Histoire de l’environnement japonais à l’époque moderne

Précieux visiteurs ou ravageurs ? Apprendre à vivre avec les oies sauvages du Japon

Société

L’effectif des oies rieuses est aujourd’hui 33 fois supérieur à ce qu’il était il y a un demi-siècle, mais les agriculteurs les considèrent comme une nuisance. Leur plus grand site d’hivernage, à Izunuma, dans la préfecture de Miyagi, est le théâtre d’une initiative novatrice qui aide les gens et les oies à vivre ensemble.

Les fruits de la protection

Comme je l’ai écrit dans mon article précédent, l’après-guerre a été une période redoutable pour la population des oies sauvages qui fait escale au Japon. Mais les efforts des groupes de protection ont fini par porter leurs fruits. En 1971, l’oie rieuse et l’oie des moissons ont été retirées de la liste des oiseaux dont la chasse était autorisée et, de concert avec la bernache cravant, elles ont été inscrites sur la liste des biens naturels, qui leur confère le statut d’espèce protégée. Mais leurs problèmes n’étaient pas résolus pour autant.

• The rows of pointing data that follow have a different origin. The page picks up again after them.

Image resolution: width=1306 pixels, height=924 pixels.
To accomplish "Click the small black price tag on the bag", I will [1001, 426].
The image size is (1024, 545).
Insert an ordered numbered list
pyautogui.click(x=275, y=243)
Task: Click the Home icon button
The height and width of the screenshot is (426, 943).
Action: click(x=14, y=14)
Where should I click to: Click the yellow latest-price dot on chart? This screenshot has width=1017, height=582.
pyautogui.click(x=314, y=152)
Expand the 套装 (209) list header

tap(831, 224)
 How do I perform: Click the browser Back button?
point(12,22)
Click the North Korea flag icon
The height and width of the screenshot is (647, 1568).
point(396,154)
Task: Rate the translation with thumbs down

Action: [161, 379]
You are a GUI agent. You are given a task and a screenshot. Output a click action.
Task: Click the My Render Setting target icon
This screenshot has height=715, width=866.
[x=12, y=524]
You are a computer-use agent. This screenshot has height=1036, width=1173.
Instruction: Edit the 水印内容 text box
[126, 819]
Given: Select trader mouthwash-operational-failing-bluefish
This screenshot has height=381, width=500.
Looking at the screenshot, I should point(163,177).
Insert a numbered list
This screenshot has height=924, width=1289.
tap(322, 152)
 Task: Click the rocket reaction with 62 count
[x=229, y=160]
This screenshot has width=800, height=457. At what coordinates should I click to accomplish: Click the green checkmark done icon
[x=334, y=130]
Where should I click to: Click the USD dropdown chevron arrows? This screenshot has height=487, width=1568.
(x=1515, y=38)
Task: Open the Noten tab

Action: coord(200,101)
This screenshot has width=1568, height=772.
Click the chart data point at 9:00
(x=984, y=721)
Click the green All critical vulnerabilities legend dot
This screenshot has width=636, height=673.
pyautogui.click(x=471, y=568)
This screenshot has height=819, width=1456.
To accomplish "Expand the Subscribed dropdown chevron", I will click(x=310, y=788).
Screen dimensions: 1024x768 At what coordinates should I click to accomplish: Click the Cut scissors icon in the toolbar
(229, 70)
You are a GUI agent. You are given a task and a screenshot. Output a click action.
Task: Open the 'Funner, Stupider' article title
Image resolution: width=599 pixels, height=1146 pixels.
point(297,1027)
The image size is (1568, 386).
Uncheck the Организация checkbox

À la fin des années 1980 et dans les années 1990, une forte mortalité d’oies a été enregistrée à Miyajima-numa, sur l’île de Hokkaidô. En règle générale, il est rare de trouver des cadavres d’oies dans la nature, mais en l’occurrence, on en a recensé plus de cent. Les oies avaient été victimes de la grenaille de plomb, jadis utilisée pour la chasse, qui restait présente dans le marais. Les oies ingèrent de petits cailloux, qui facilitent leur digestion, mais cette habitude est devenue fatale ; la grenaille avalée par erreur provoquait un empoisonnement aigu par le plomb. Pour aggraver encore les choses, parmi les oies dont les cadavres ont été trouvées, un certain nombre semblaient être mortes d’un empoisonnement par les pesticides.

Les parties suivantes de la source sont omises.